Library Materials

Most of the basic information about surface chemistry and the analytical instrumentation can be obtained from the books on reserve in the Chemistry Library. Many of the topics covered in the lectures are treated more completely in these books.

Additional notes and interesting figures, references and journal articles are placed in a file kept in the Chemistry Library. Please check it frequently.

Introduction to Solids

• Part of chapter 1 from "Solid State Physics" by J.S. Blakemore discussing crystallinity in some detail.

• Part of chapter 1 from "The Solid State" by H.M. Rosenberg giving a general, but not very detailed, introduction to solids.

  Defects and Disorder

• Part of chapter 3 from "The Solid State" by H.M. Rosenberg discussing defects and disorder in solids at about the same level as we need to know.

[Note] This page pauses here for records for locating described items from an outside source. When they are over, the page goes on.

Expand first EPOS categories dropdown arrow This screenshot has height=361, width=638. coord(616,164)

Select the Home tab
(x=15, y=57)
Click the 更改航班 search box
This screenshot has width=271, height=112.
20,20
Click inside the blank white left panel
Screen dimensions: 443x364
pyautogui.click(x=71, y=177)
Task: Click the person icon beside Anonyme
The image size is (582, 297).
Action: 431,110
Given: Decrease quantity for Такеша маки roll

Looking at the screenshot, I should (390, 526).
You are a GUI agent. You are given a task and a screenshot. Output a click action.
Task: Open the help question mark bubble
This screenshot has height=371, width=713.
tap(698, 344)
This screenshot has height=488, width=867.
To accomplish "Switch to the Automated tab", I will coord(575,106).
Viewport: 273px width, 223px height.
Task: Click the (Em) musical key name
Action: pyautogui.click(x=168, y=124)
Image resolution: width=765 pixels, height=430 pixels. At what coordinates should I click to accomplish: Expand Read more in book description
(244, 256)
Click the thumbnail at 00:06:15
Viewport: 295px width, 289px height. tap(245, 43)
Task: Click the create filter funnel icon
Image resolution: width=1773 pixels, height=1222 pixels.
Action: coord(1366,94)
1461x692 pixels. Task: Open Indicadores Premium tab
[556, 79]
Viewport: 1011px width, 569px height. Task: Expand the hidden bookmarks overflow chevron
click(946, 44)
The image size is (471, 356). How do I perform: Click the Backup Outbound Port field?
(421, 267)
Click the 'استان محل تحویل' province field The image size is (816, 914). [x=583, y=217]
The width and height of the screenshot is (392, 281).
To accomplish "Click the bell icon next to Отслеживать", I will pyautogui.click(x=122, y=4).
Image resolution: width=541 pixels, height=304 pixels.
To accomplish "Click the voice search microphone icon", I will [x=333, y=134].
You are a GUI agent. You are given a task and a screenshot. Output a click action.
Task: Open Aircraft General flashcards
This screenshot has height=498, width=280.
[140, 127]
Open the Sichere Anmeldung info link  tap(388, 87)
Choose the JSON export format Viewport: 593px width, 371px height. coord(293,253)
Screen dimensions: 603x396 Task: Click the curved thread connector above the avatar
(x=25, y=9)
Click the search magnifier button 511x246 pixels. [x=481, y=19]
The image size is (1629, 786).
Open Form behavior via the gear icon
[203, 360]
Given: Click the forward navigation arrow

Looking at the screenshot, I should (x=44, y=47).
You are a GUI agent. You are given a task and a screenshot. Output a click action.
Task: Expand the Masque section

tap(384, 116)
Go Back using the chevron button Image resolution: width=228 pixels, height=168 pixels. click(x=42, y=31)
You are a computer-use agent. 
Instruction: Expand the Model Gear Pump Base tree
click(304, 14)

• Section 1.6 from "Solid State Physics" by J.S. Blakemore with information on defects in solids. Brief but worth reading.

  Simple Electronic Structure

• Part of chapter 3, section 3.3 from "The Electronic Structure and Chemistry of Solids" by P.A. Cox describing the free-electron model. The same derivations that we used in lectures.

• Section 3.1 from "Solid State Physics" by J.S. Blakemore discussing the classical and quantized free electron models from a physics viewpoint. These start from and use different notation than we did but the principles are similar. Useful background material.

  Surface Structure

• "Local structural and vibrational properties of stepped surfaces: Cu(211), Cu(511) and Cu(331)" (Phys. Rev. B 55 (1997) 13894-13904) by Durukanoglu, Kara and Rahman. Theoretical study which calculates the vibrational DOS for various stepped surfaces. Don't worry about the calculations but read about the structure of the steps and how they relax.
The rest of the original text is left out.